**** Records for the exercise

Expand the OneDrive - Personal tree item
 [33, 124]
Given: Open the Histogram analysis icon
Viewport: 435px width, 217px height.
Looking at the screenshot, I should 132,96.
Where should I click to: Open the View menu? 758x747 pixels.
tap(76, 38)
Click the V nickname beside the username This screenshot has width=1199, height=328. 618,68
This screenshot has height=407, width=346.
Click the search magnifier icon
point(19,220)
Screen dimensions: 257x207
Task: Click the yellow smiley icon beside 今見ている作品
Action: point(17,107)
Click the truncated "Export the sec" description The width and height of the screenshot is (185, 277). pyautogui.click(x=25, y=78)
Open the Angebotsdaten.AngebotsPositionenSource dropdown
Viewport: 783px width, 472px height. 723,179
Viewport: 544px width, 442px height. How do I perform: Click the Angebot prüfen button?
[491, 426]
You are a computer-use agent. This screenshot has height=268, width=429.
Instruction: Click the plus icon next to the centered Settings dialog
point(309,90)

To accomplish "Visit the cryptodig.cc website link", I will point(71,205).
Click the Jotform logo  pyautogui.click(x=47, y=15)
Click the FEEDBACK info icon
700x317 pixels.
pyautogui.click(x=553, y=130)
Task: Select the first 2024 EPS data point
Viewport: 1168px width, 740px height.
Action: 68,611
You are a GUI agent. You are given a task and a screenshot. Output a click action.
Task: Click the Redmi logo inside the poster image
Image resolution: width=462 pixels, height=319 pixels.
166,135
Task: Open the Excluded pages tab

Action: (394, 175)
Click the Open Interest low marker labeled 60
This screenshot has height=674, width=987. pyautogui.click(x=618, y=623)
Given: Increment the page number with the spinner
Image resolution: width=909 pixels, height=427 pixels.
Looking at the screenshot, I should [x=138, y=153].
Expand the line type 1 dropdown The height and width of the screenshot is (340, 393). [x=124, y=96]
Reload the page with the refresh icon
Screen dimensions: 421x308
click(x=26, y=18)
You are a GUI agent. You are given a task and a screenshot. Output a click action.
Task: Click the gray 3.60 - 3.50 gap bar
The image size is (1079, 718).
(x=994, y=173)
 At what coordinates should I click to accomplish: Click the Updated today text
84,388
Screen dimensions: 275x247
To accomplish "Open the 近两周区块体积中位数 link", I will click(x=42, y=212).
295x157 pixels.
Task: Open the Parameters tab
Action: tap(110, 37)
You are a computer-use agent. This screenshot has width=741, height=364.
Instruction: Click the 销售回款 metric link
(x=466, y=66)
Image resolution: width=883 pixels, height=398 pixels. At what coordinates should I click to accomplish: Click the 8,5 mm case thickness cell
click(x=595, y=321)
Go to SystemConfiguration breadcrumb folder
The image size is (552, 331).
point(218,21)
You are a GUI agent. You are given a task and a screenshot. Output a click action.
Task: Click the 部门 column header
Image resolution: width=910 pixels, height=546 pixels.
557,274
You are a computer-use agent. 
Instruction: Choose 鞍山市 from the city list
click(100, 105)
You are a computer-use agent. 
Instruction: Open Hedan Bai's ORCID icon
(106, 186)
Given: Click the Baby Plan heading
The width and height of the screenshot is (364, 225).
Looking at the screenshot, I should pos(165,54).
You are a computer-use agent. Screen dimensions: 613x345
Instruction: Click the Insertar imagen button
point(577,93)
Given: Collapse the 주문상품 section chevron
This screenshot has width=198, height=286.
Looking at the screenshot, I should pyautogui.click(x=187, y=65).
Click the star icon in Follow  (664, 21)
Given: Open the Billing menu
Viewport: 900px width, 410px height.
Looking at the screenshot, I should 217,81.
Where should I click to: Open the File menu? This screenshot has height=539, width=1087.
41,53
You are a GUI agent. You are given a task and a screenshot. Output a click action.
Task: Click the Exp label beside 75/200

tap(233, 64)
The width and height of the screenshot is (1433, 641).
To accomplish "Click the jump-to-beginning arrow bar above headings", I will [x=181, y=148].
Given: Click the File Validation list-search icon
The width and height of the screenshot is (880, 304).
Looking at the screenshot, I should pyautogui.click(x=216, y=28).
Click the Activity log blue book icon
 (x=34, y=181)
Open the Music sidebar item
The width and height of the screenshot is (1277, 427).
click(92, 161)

********

All that belongs in your answer is the stretch of entries above from the line with "Click the V" through the line with "Task: Select the first 2024 EPS data point", printed exactly.

Click the V nickname beside the username This screenshot has width=1199, height=328. 618,68
This screenshot has height=407, width=346.
Click the search magnifier icon
point(19,220)
Screen dimensions: 257x207
Task: Click the yellow smiley icon beside 今見ている作品
Action: point(17,107)
Click the truncated "Export the sec" description The width and height of the screenshot is (185, 277). pyautogui.click(x=25, y=78)
Open the Angebotsdaten.AngebotsPositionenSource dropdown
Viewport: 783px width, 472px height. 723,179
Viewport: 544px width, 442px height. How do I perform: Click the Angebot prüfen button?
[491, 426]
You are a computer-use agent. This screenshot has height=268, width=429.
Instruction: Click the plus icon next to the centered Settings dialog
point(309,90)

To accomplish "Visit the cryptodig.cc website link", I will point(71,205).
Click the Jotform logo  pyautogui.click(x=47, y=15)
Click the FEEDBACK info icon
700x317 pixels.
pyautogui.click(x=553, y=130)
Task: Select the first 2024 EPS data point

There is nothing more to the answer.